─── Material for this exercise ───

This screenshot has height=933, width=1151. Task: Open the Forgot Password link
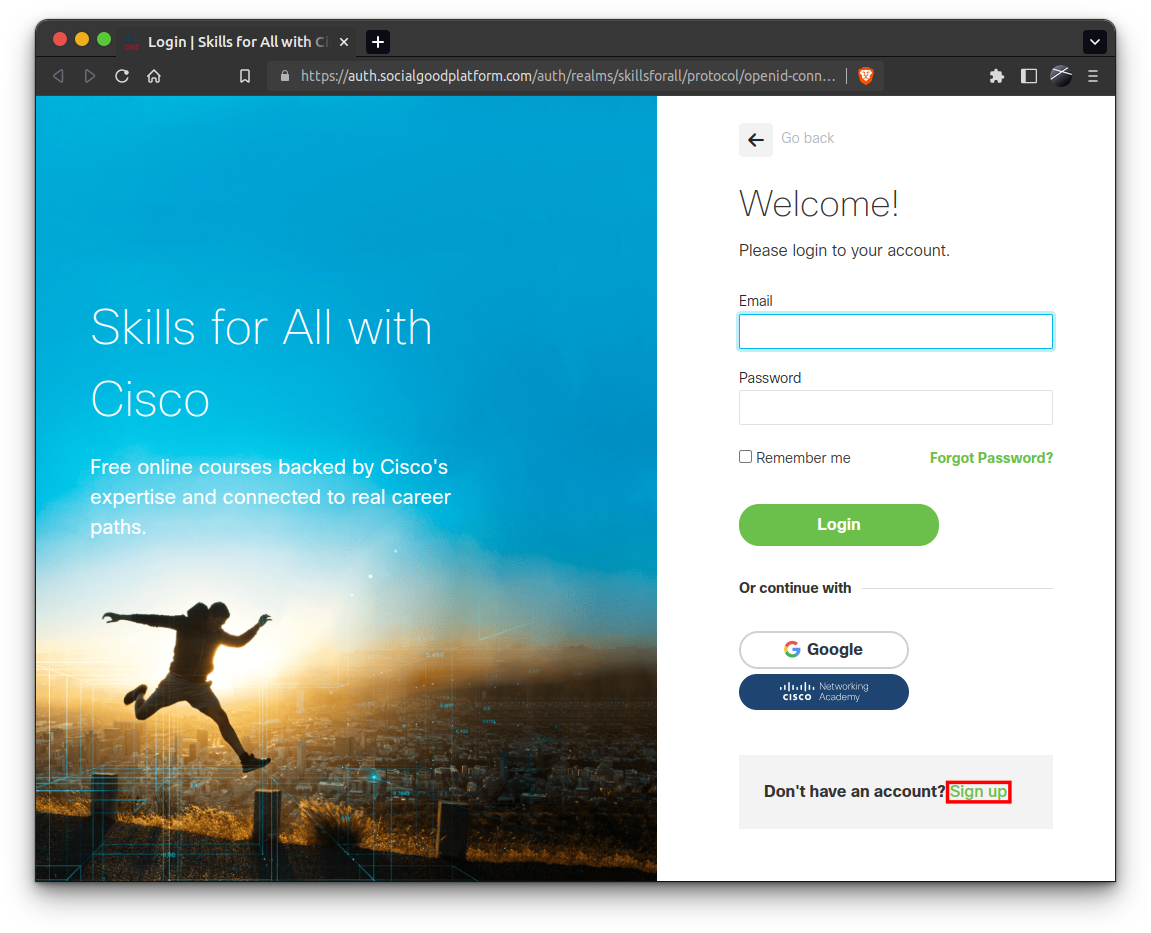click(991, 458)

───
─── Material for this exercise ───

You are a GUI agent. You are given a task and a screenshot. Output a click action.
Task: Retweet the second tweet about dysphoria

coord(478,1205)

───
─── Material for this exercise ───

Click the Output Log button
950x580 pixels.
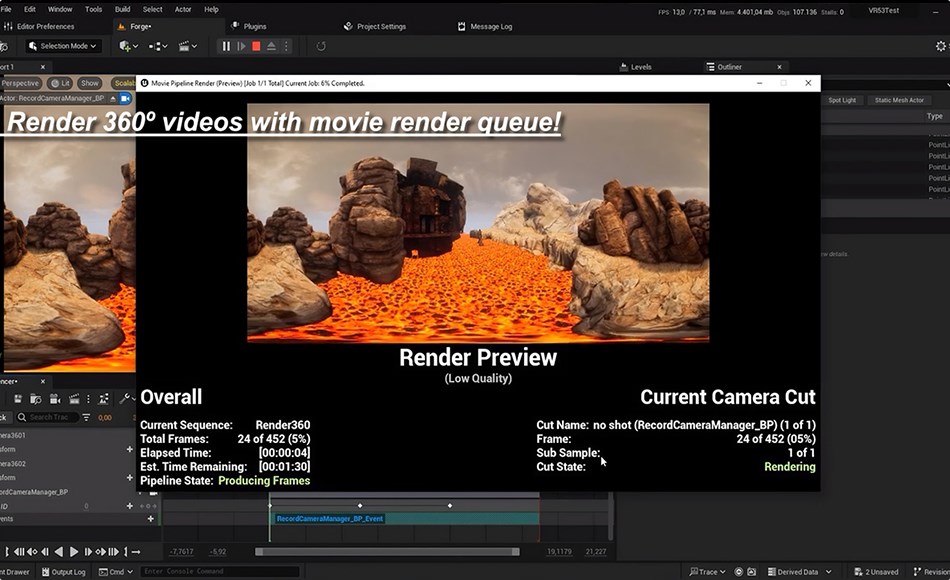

───

Assignment: Every line in the records above that contains the word "Output" should be copied out.

Task solution:
You are a GUI agent. You are given a task and a screenshot. Output a click action.
Click the Output Log button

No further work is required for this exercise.